----- DOCUMENT EXCERPT
Overall, AIL-KE achieved a velocity error (in Root Mean Squared Error, RMSE) of $0.020{m}/s$ versus DCNN with $0.040{m}/s$ and LSTM with $0.063{m}/s$ (Fig. 2b, c). The errors of AIL-KE were 48% and 67% lower than the errors of DCNN and LSTM, respectively. In addition, for trajectory estimation, AIL-KE achieved an RMSE of $0.02{m}$ while RMSEs from DCNN and LSTM were $0.044{m}$ and $0.050{m}$, respectively. Each of these errors was calculated from the three test participants by averaging across both the chest and wrist IMU sensors. The average RMSE across the chest and wrist IMUs for AIL-KE was 52% and 58% lower than the errors of DCNN and LSTM, respectively. We further found that the improvement of AIL-KE over DCNN was consistent across different numbers of stacks of DCNNs at both the chest and wrist (Supplementary Table S4). Example time-series data from a participant performing Bench Press Exercise is depicted in Fig. 2d. Details of the performance of all models tested are tabulated in Supplementary Tables S1 and S2; we also include the performance of a Transformer-based model as a comparison. A movie containing exercise demonstrations and the corresponding estimated trajectories is shown in Supplementary Movie 1. In addition to time-series comparisons, we also compared the true and estimated mean and peak velocities, which are important metrics in strength training^26,27, across bench press repetitions in the test set (Supplementary Figs. S5 and S6). We find that both point metrics show strong correlations with the ground truth, with correlation coefficients $(r)$ greater than 0.8²⁸.

We observed that AIL-KE had a lower RMSE of $0.017{m}$ from the chest IMU compared to an RMSE of $0.023{m}$ from the wrist IMU. It is worth noting that the wrist undergoes larger ranges of movements and velocities compared to the chest in most exercises. In strength training, movement velocity is self-selected and significantly differs depending on an individuals’ workout strategy and level of fatigue^29,30. Therefore, it is important to validate the performance of the models at different movement speeds.

We conducted a comparative analysis of movement speeds and assessed the corresponding effect on method performance (Fig. 2e, f). For AIL-KE, trajectory and velocity errors for fast speed were higher than the errors for the other movement speeds, with RMSEs of $0.022{m}$ and $0.024{m}/s$ for trajectory and velocity estimation, respectively. Still, these errors for the fast speed were only $0.002{m}$ and $0.003{m}/s$ higher than the average errors of AIL-KE across all the speeds. At the fast speed, the trajectory error of AIL-KE was 55.1% and 63.8% lower than those of DCNN and LSTM, respectively, and the velocity error of AIL-KE was 45% and 70.1% lower than those of DCNN and LSTM respectively. Overall, AIL-KE outperformed the other two methods across all speeds. AIL-KE had a trajectory error standard deviation of $0.0007m$ across all movement speeds. This value was seven times lower than those for DCNN and LSTM, indicating that AIL-KE had lower variability in performance across different speeds (more detail in Supplementary Tables S6 and S7).
----------
----- MATERIAL
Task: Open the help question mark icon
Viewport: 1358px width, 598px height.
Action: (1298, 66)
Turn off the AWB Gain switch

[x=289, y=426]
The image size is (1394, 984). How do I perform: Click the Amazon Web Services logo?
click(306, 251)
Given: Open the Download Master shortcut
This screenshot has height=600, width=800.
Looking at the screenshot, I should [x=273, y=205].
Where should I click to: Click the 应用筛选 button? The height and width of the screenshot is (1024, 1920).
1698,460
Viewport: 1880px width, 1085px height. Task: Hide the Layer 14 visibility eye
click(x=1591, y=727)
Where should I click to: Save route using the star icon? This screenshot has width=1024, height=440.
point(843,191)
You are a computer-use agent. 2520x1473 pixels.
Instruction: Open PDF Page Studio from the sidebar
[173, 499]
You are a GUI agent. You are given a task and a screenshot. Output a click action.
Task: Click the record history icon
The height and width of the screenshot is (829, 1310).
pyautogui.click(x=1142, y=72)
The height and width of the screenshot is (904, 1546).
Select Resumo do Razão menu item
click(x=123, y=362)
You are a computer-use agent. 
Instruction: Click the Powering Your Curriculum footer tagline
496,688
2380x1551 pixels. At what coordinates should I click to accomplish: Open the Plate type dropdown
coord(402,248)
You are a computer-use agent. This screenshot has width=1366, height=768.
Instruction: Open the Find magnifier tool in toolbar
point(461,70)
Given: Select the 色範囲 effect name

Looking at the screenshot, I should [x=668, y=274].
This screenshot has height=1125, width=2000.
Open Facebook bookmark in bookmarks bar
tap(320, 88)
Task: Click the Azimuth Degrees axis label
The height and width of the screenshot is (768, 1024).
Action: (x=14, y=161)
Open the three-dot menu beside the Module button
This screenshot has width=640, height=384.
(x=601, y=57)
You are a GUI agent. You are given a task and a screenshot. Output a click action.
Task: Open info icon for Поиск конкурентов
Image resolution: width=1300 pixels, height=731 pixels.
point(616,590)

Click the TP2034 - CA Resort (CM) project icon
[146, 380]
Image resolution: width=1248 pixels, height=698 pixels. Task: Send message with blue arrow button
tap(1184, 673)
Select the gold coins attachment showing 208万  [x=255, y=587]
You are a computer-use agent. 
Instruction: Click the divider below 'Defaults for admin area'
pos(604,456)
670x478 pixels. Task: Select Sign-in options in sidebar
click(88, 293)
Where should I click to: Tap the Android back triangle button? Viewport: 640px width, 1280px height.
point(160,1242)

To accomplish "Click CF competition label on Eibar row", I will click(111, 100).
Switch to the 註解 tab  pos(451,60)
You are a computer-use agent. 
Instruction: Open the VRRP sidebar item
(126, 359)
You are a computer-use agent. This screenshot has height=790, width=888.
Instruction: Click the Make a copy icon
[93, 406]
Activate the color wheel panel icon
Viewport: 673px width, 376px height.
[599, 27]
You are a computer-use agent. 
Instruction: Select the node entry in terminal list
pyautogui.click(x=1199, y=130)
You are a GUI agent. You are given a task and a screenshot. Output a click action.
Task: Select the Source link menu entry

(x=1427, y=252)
----------
[EXERCISE]: Write what comes next in the passage comparing AIL-KE's tracking errors with those of DCNN and LSTM, starting after its final sentence.

[RESULT BELOW]:
We further analyzed the errors of the estimated trajectory based on different strength training exercises, depicted in Fig. 2g. Within these exercises, the barbell lunge had the largest error ($0.034m$) across all models. Still, this error was lower than the errors of $0.069{m}$ for DCNN and $0.088{m}$ for LSTM. For all the other strength training exercises, AIL-KE had errors lower than $0.030{m}$. For trajectory estimation, the RMSE when Triceps Extension was misclassified was $0.0172{m}$, compared to the overall RMSE of Triceps Extension, which was $0.0165{m}$. This small difference is likely due to the similarity in Triceps Extension and Biceps Curl in our participants as many biceps curl motions were performed with the dumbbells oriented vertically, similar to in triceps extensions. We also observed that the error of DCNN for Shoulder Press was unexpectedly higher than the errors for the other two models; further research is needed to systematically analyze these errors by collecting additional data and identifying their sources.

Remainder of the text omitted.